(PROBLEM REQUIREMENTS):
Lay out every line of the records below as a Markdown table with the columns Row and Line, numbering the rows and skipping blank lines. Leave the pictures out.

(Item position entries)
━━━━━━━━━━

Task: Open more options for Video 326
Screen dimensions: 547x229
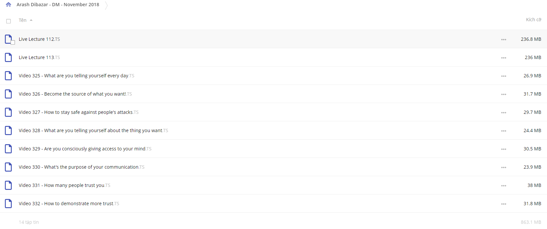Action: 504,94
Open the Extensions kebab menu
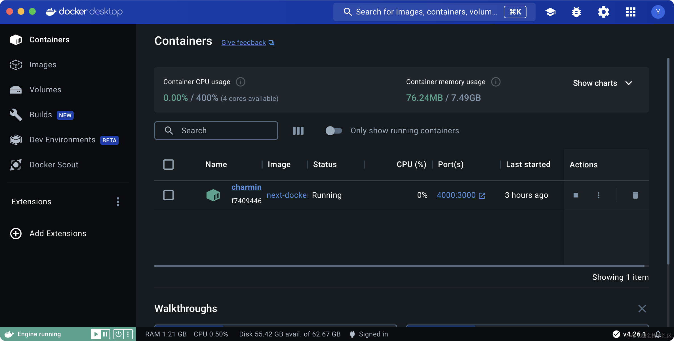The image size is (674, 341). 118,202
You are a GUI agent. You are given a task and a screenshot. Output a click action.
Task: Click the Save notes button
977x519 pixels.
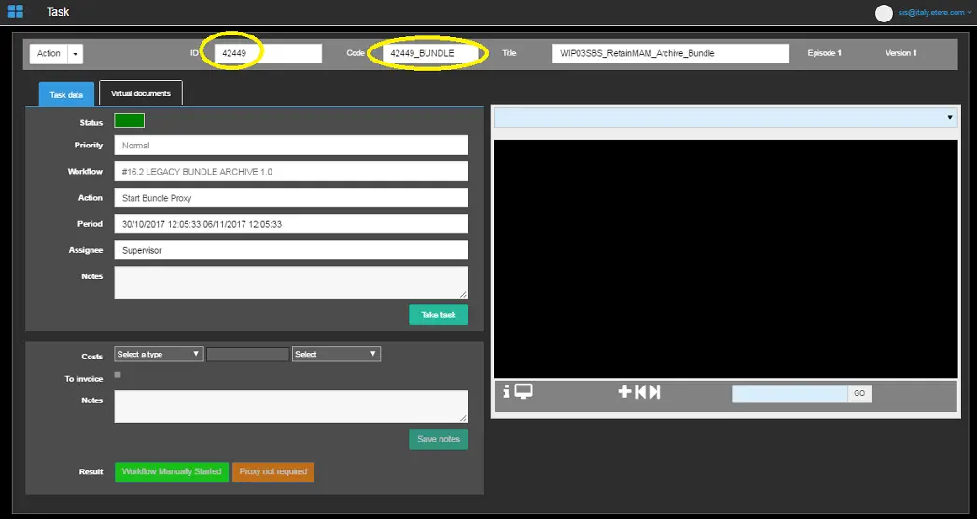pyautogui.click(x=438, y=440)
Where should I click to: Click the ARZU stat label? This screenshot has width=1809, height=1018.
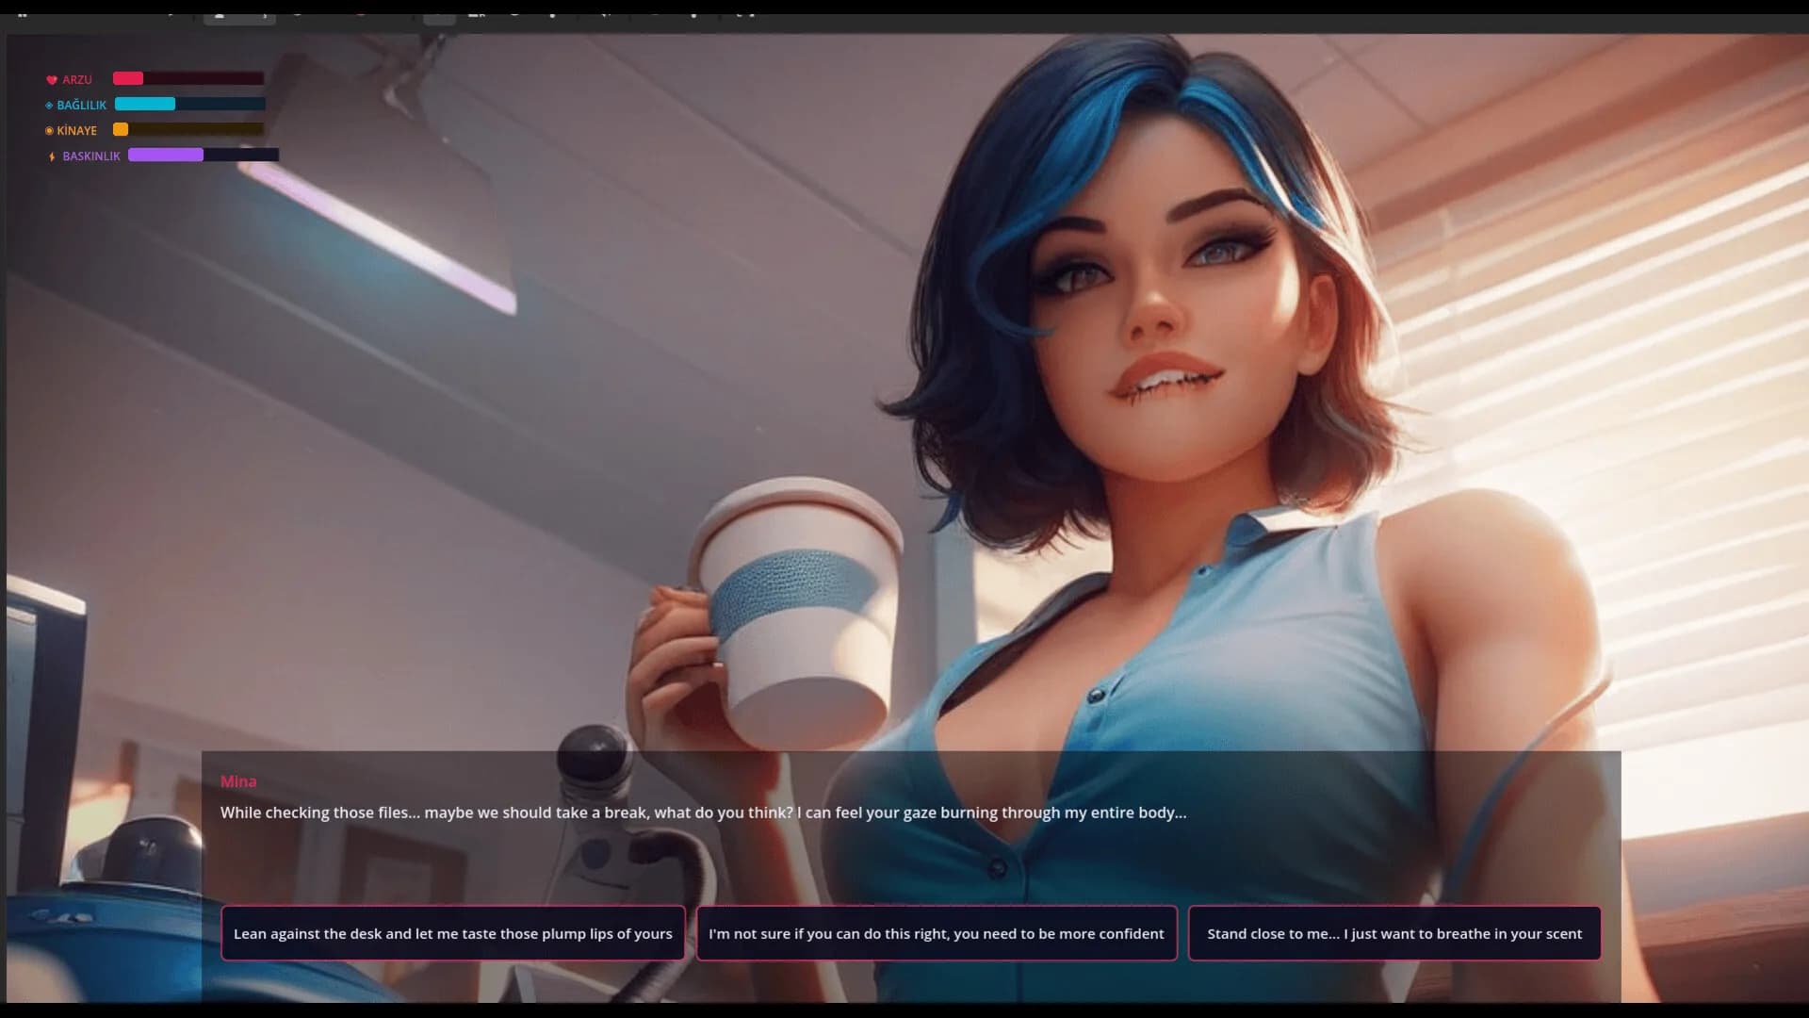[x=77, y=80]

━━━━━━━━━━

(WRITTEN RESPONSE):
| Row | Line |
|---|---|
| 1 | Task: Open more options for Video 326 |
| 2 | Screen dimensions: 547x229 |
| 3 | Action: 504,94 |
| 4 | Open the Extensions kebab menu |
| 5 | The image size is (674, 341). 118,202 |
| 6 | You are a GUI agent. You are given a task and a screenshot. Output a click action. |
| 7 | Task: Click the Save notes button |
| 8 | 977x519 pixels. |
| 9 | pyautogui.click(x=438, y=440) |
| 10 | Where should I click to: Click the ARZU stat label? This screenshot has width=1809, height=1018. |
| 11 | [x=77, y=80] |